═══ TEXT ═══

Resonant activation: a strategy against bacterial persistence

TL;DR

This paper introduces a novel resonant activation strategy to induce phenotypic switching in bacterial persister cells, making them susceptible to antibiotics more efficiently, with potential applications in combating drug resistance.

Contribution

It demonstrates that resonant activation can be used to synchronize bacterial phenotypic switching, reducing antibiotic treatment time and dosage needed for sterilization.

Findings

Resonant activation exists in bacterial phenotypic switching.

RA can significantly reduce antibiotic treatment duration.

Coupled simulations show improved bacterial eradication efficiency.

═══ DATASET RECORDS ═══

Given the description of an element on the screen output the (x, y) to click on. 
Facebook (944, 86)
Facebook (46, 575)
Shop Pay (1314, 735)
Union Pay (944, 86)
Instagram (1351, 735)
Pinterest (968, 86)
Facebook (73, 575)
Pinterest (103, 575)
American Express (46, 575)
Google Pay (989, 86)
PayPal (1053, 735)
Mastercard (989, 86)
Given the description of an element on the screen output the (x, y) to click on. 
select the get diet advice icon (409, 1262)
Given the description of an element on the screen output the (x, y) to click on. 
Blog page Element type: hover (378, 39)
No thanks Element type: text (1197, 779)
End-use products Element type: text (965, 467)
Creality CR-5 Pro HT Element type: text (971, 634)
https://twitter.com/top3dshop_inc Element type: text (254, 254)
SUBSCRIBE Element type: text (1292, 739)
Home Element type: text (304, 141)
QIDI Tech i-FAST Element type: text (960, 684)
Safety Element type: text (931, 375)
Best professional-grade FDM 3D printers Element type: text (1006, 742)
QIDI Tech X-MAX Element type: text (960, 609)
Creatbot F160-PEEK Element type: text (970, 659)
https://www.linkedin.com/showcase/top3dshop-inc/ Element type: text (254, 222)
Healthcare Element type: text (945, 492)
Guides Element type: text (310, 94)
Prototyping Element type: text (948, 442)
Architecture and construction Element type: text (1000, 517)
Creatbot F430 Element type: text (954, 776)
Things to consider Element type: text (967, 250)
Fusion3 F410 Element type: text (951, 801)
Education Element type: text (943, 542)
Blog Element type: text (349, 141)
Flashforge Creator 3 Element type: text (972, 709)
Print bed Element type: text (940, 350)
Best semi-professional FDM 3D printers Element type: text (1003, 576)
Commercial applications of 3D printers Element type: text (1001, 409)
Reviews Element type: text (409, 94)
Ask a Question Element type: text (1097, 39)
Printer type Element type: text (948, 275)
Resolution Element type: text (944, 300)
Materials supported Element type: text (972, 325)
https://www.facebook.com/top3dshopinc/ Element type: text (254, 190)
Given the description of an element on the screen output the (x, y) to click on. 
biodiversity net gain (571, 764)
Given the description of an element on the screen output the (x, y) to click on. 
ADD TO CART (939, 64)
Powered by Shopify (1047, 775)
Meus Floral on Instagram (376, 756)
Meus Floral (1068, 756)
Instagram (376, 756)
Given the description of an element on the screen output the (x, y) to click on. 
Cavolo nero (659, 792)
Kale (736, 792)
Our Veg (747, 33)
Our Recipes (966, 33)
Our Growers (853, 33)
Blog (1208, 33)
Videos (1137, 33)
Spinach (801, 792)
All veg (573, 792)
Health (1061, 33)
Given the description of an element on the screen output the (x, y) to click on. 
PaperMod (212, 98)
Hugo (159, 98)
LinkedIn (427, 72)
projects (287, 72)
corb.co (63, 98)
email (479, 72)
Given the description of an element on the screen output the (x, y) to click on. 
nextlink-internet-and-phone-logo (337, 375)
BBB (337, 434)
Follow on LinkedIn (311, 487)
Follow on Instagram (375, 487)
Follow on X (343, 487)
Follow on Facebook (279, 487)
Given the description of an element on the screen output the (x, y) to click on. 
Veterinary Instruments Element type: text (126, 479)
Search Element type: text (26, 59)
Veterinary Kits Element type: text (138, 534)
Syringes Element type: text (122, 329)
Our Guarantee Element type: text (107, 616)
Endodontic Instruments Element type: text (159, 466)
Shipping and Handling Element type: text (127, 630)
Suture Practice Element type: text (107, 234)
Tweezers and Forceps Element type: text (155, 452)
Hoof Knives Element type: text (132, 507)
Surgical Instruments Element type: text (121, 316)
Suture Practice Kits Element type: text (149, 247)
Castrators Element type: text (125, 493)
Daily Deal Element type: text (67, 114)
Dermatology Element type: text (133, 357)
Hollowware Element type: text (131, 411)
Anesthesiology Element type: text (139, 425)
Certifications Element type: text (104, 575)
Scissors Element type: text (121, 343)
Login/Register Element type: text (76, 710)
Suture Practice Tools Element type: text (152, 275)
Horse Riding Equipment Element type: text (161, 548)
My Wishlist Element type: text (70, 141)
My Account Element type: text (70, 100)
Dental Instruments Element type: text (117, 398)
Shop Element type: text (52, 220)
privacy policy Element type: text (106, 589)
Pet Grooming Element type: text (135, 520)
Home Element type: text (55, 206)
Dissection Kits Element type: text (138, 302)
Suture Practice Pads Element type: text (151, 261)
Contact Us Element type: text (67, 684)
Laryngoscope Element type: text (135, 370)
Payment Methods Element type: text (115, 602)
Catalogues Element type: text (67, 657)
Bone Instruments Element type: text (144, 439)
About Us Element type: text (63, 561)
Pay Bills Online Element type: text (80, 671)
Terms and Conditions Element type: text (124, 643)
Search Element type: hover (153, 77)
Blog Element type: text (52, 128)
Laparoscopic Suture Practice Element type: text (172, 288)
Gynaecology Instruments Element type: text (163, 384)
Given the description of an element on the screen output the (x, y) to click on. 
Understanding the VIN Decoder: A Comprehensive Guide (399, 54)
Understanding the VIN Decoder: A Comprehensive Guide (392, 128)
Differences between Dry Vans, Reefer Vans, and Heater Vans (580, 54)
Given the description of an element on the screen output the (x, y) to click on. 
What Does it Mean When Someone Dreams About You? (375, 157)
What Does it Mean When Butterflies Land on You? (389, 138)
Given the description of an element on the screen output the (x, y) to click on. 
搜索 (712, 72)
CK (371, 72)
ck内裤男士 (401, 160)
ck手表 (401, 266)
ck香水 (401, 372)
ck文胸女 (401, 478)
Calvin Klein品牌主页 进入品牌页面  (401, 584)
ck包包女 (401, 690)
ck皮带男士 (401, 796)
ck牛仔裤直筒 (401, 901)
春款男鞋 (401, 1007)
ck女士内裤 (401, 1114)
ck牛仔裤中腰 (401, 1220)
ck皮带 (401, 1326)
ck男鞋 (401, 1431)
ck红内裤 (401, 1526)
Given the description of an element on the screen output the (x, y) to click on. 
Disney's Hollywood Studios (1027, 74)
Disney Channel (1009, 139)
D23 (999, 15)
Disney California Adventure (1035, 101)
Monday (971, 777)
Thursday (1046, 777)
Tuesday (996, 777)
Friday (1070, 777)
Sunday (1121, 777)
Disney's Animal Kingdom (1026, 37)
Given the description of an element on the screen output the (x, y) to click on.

═══

BRIEF:
Answer these from the paper summary:
1. What does the resonant activation strategy induce in bacterial persister cells?
2. Which two things does the summary say resonant activation reduces?
3. What do the coupled simulations show?
The records were drawn from a separate source, not from the paper summary.

ANSWER SPACE:
1. Phenotypic switching.
2. Antibiotic treatment time and the dosage needed for sterilization.
3. Improved bacterial eradication efficiency.